WORK TASK
Reproduce the lines of the items starting at the line that contains "The image size is (904, 446)." and ending at the line that contains "y-tick-label-left: 2,000 is", both included, word for word. Leave out the pictures.

[Saved entries]
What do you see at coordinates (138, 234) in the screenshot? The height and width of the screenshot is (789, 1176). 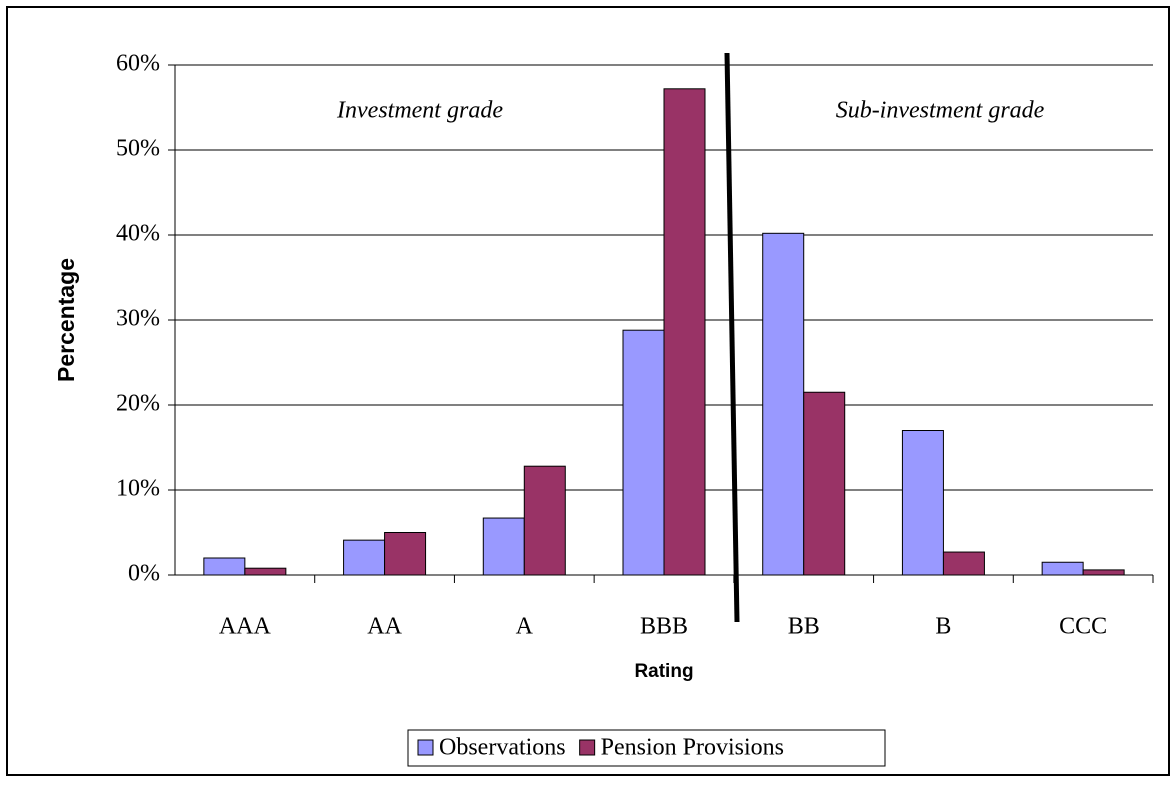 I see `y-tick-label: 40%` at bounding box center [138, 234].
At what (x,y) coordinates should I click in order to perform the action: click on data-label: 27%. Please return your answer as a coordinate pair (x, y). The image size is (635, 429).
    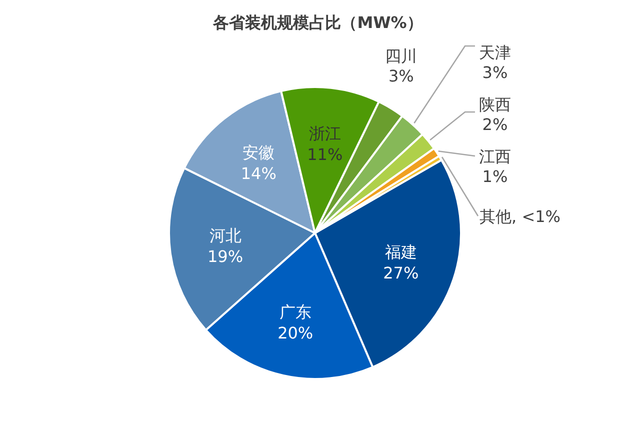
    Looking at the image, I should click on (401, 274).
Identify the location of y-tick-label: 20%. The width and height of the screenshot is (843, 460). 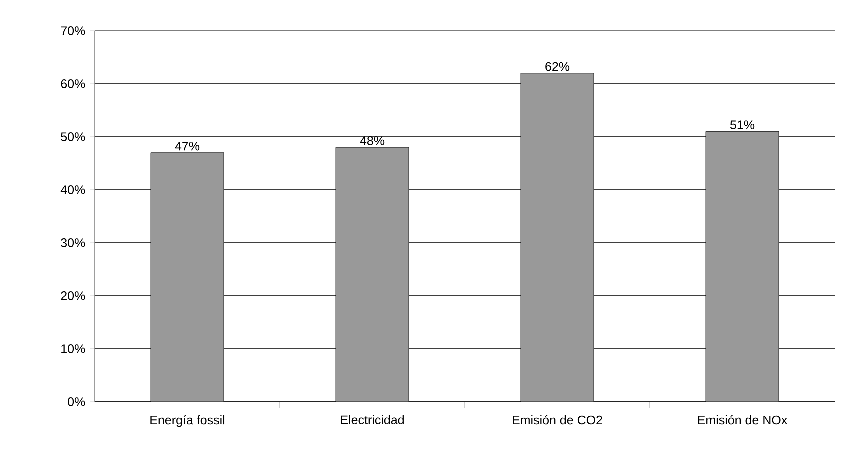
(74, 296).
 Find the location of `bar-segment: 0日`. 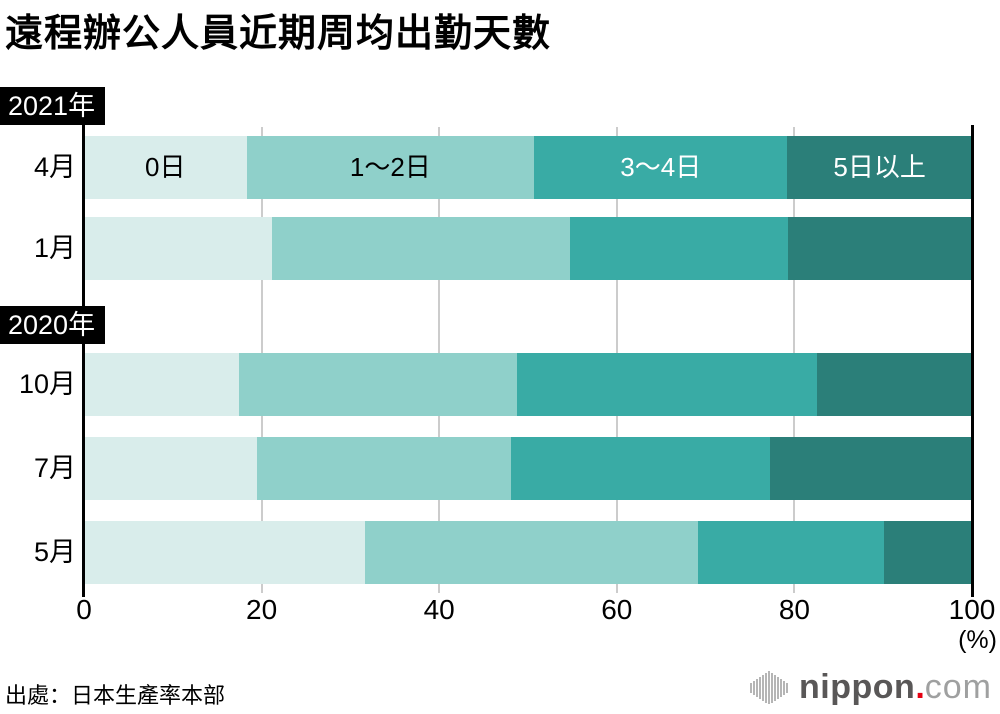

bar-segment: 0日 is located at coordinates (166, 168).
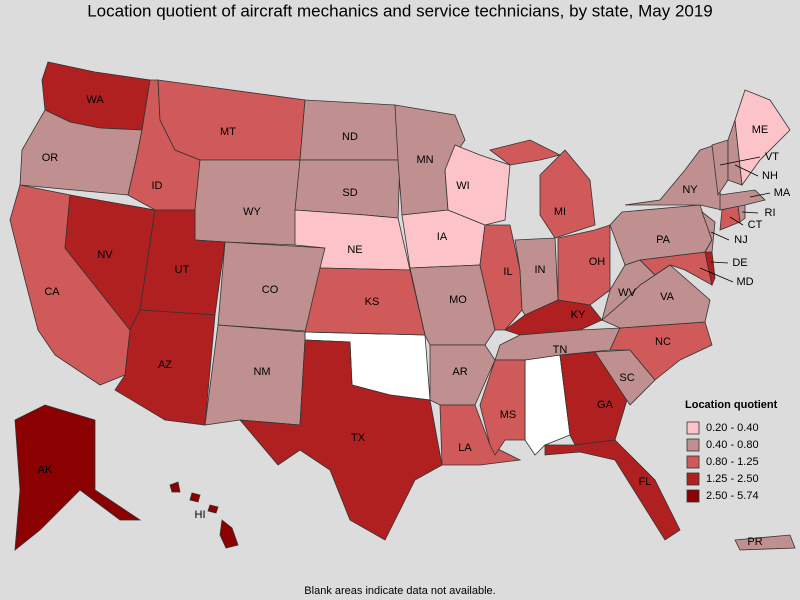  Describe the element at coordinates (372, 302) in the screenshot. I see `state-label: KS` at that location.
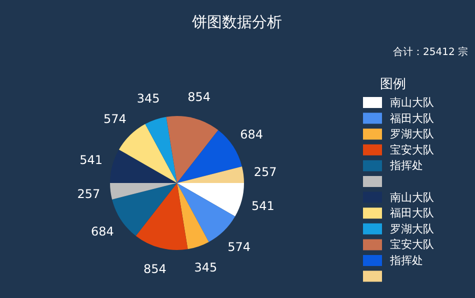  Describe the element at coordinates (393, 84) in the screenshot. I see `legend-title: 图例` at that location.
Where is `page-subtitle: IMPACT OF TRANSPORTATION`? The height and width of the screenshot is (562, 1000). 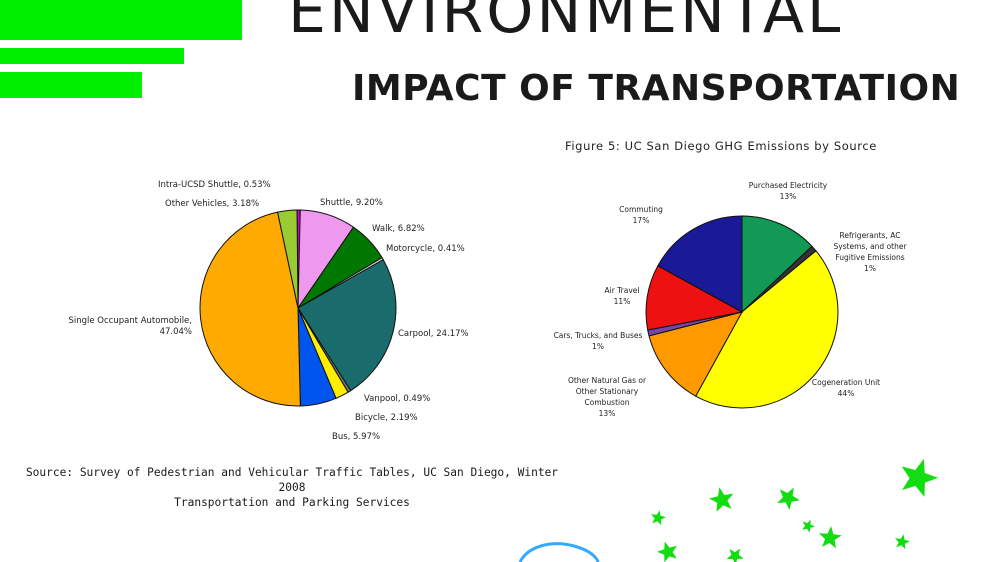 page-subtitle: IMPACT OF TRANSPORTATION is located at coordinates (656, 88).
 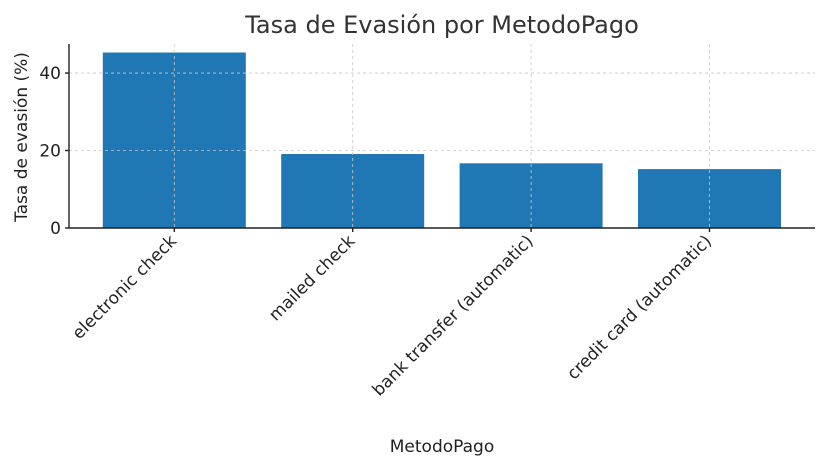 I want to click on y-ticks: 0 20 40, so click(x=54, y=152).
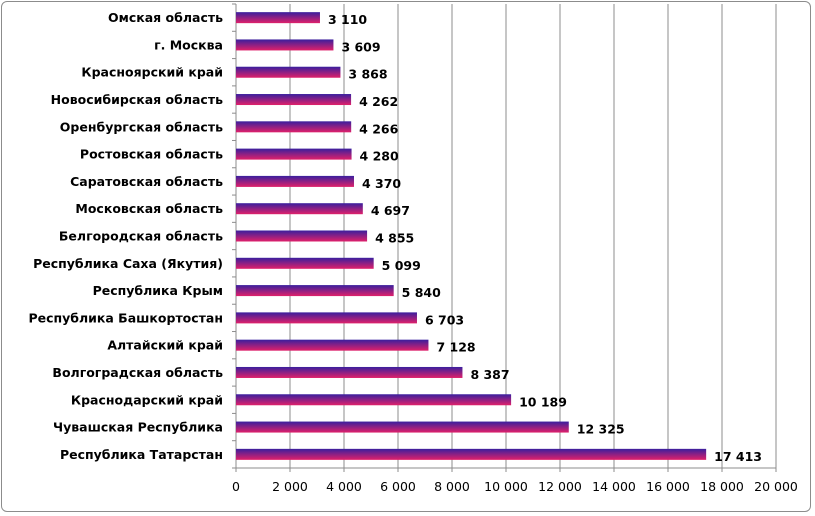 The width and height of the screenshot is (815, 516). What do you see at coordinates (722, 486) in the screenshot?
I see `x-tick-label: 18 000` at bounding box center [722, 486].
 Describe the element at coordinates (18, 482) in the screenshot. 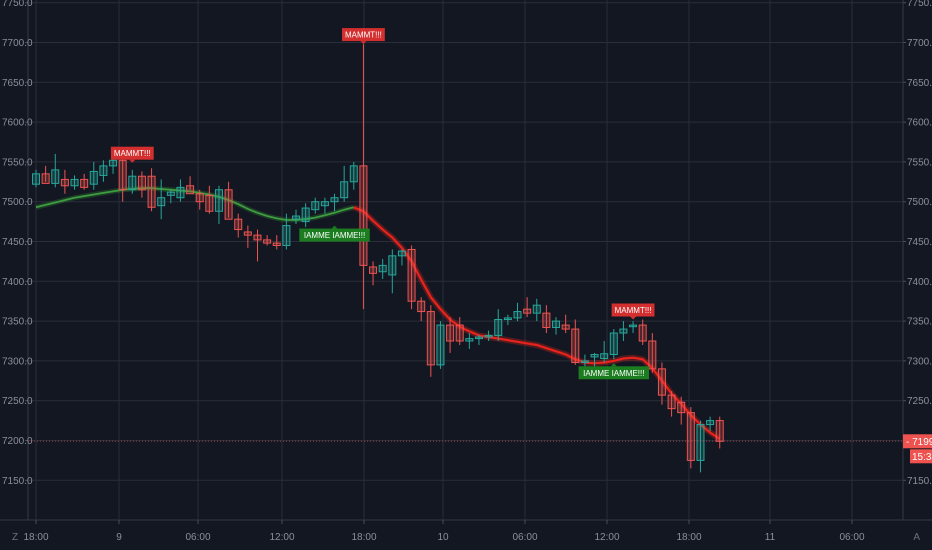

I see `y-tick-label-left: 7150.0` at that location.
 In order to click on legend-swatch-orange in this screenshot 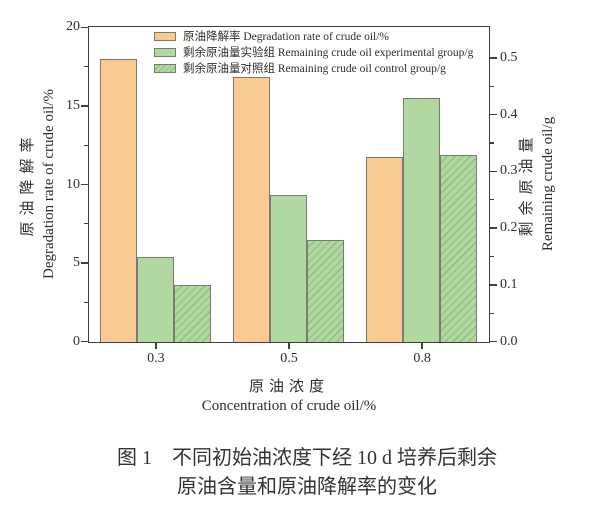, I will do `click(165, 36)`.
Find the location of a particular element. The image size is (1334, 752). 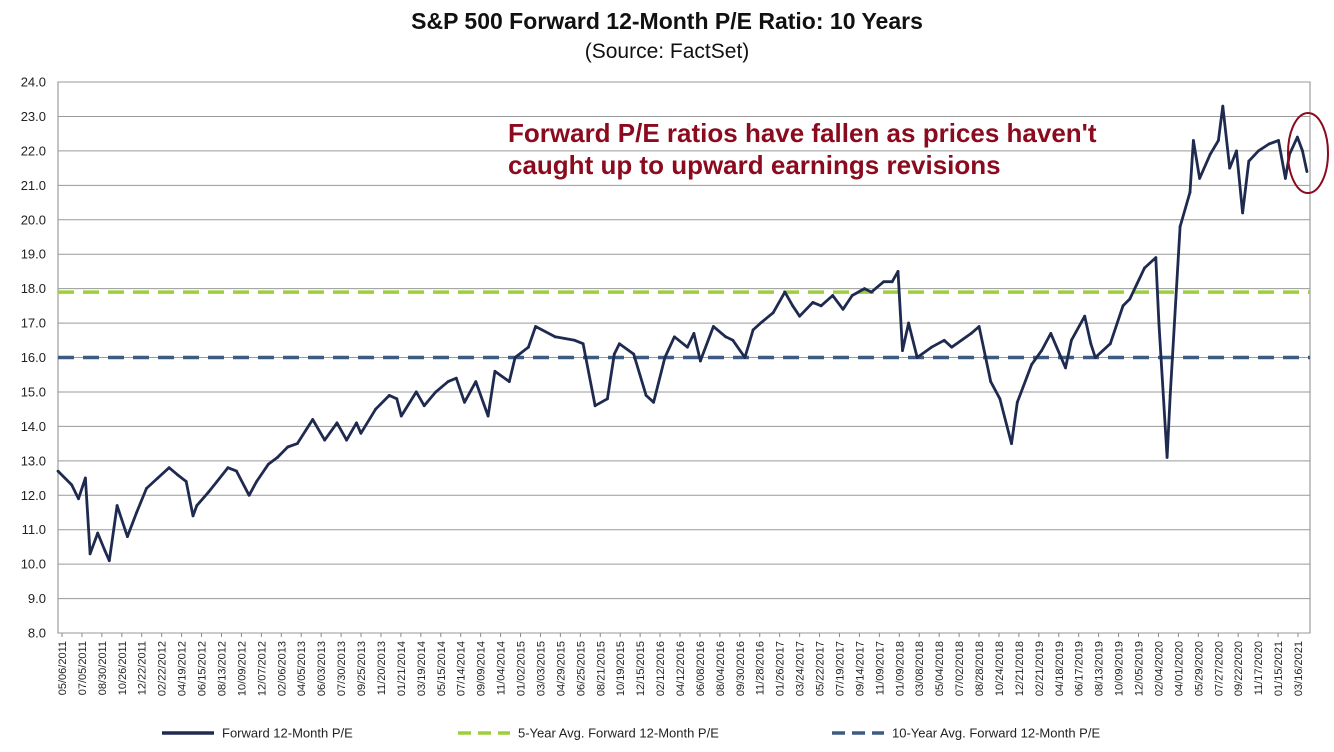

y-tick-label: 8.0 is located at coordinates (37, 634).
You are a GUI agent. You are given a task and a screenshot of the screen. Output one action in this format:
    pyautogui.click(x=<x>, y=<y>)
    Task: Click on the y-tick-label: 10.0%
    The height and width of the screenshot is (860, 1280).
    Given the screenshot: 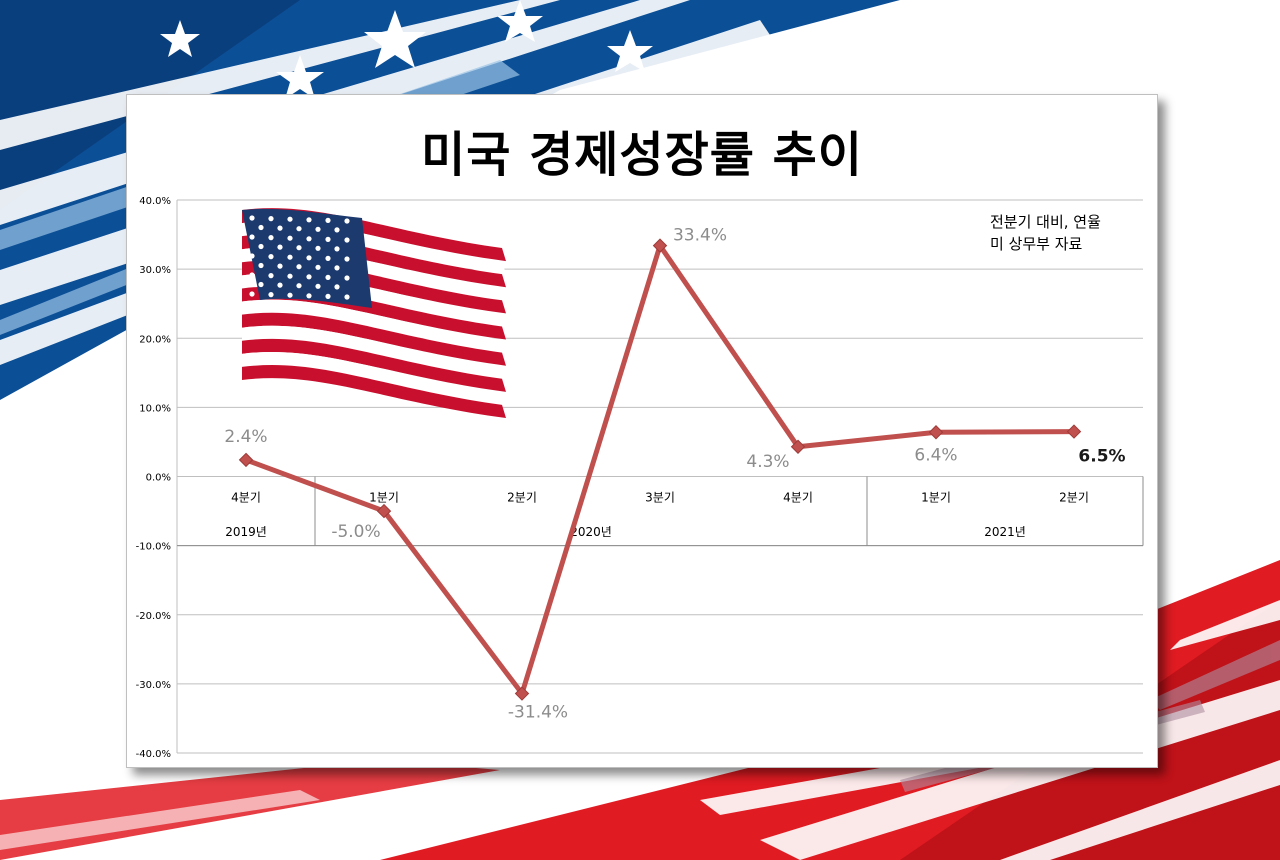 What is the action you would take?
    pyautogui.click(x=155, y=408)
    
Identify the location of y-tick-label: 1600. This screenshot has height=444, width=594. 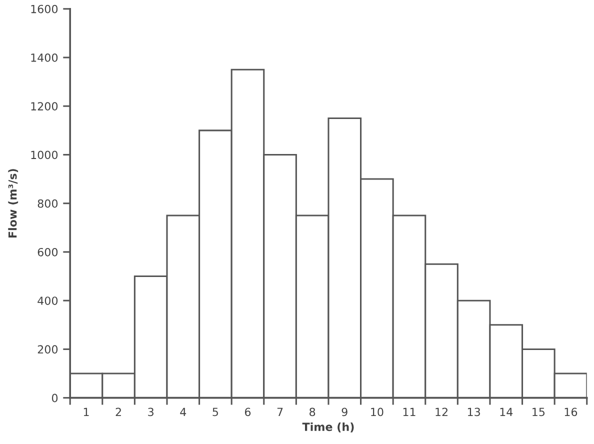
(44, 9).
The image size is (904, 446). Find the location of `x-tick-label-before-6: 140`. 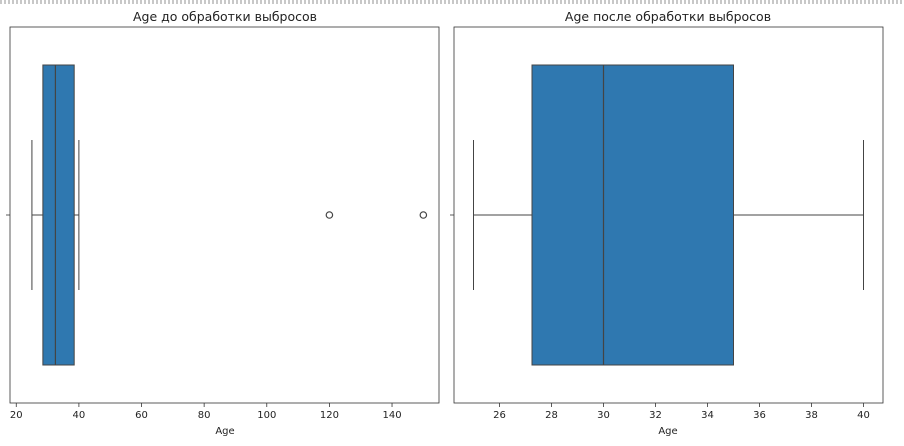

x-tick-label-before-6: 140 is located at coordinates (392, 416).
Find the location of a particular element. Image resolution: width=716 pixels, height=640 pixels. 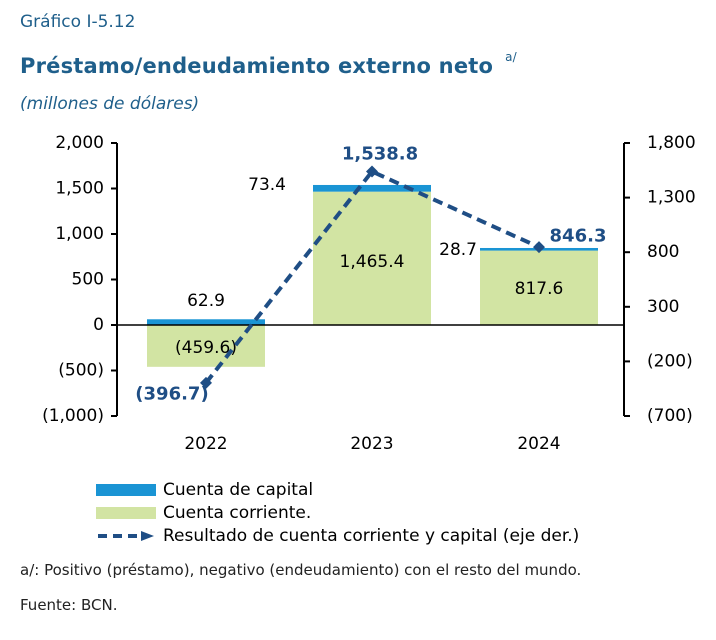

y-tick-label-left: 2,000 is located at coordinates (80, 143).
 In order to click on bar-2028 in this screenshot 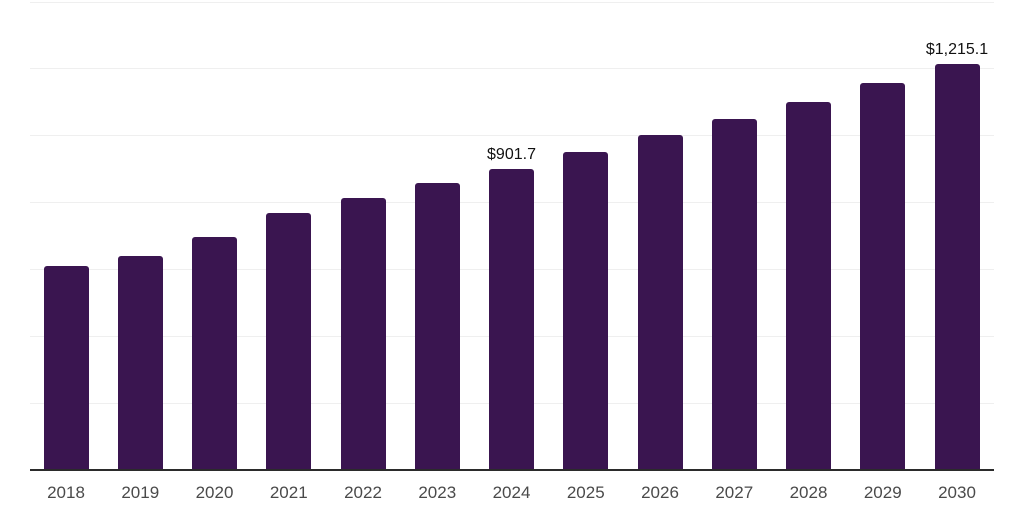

EXERCISE RESULT
The image size is (904, 446). Find the location of `x-tick-label-before-6: 140`. 

x-tick-label-before-6: 140 is located at coordinates (392, 416).
Find the location of a particular element. Image resolution: width=716 pixels, height=640 pixels. 

y-tick-label-left: 2,000 is located at coordinates (80, 143).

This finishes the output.